I didn't smoke, but i am pretty sure cigarettes were over £1 a box.
And books - they were never that cheap i my lifetime!

MyThreeWords · 28/04/2026 14:31

I absolutely love how George's dad's possibly ill-thought-out pricing strategy for magic medicine has prompted so many sensible reflections on the cost of living in the 1980s. I thought the thread would focus more on the whole giant animals thing.

Blondeshavemorefun · 28/04/2026 14:32

HoraceCope · 28/04/2026 13:25

An album would cost a fiver, it wasn't easy for me at 15 to save up, I got £2.50 a week for my paper round

Wow that’s bad. I had a paper round 1984 - 1988 when I was 11-14

an got £1 a day /round so £7 a week and took less than an hour.

steppemum · 28/04/2026 14:37

MyThreeWords · 28/04/2026 14:31

I absolutely love how George's dad's possibly ill-thought-out pricing strategy for magic medicine has prompted so many sensible reflections on the cost of living in the 1980s. I thought the thread would focus more on the whole giant animals thing.

well no, because we all can accept that in the world of Roald Dahl giant animals are just normal!
😂

When I was a teenager I used to watch Tales of the Unexpected on TV. It was so scary and the product of a quite screwed up imagination.
I didn't realise for years that they were alos written by Roald Dahl

Denim4ever · 28/04/2026 14:38

JulietteHasAGun · 28/04/2026 12:07

I’m surprised to be honest. I have famous five books from early 80s and they say 80p on the back. Maybe kids books were cheaper.

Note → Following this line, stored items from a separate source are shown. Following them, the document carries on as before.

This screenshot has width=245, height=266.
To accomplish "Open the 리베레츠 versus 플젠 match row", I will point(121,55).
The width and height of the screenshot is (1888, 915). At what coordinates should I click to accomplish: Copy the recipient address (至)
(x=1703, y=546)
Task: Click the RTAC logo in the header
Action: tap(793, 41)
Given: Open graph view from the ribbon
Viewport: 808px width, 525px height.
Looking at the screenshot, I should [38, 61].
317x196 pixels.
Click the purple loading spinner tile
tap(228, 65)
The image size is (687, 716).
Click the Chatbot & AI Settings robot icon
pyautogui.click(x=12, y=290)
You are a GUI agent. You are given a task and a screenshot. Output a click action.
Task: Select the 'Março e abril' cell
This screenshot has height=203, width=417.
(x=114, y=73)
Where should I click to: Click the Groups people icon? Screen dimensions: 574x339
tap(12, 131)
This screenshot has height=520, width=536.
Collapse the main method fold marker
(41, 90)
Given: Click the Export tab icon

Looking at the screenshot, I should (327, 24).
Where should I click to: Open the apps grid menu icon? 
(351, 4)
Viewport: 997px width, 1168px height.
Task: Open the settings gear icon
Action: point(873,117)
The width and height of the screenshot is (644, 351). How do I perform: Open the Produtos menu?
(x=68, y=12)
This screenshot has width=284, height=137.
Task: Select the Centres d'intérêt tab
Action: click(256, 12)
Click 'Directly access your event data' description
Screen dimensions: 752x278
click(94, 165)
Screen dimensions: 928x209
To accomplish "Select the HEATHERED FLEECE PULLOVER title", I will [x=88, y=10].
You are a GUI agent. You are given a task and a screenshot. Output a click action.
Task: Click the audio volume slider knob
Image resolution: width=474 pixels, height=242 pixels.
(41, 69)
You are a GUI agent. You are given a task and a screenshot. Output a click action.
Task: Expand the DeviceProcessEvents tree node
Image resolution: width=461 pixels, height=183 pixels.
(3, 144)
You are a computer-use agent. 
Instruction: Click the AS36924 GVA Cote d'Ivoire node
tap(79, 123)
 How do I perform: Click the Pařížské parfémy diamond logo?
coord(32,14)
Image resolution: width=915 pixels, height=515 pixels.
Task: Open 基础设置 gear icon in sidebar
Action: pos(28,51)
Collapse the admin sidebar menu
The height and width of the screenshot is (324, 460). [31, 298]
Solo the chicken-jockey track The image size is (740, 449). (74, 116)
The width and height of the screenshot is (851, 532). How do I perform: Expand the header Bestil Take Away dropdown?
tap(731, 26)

I think the original post said Penguin books, so I looked at Penguins and Puffins.

There were probably lots of books under £1.50 in other categories including student texts and kids books

mindutopia · 28/04/2026 14:39

I mean like a pack of Pokémon cards today in 2026 is about £5. Somewhere there are definitely executives becoming very rich from selling those.

I’m on medicine that costs about £45,000 per monthly dose. Obviously, costs me personally nothing. Thanks, NHS! Someone is also getting very rich on that though.

Pasta4Dinner · 28/04/2026 14:40

I can remember me and my friend finding 50p in a bush around then and buying so many sweets/chocolate with it. We certainly felt rich.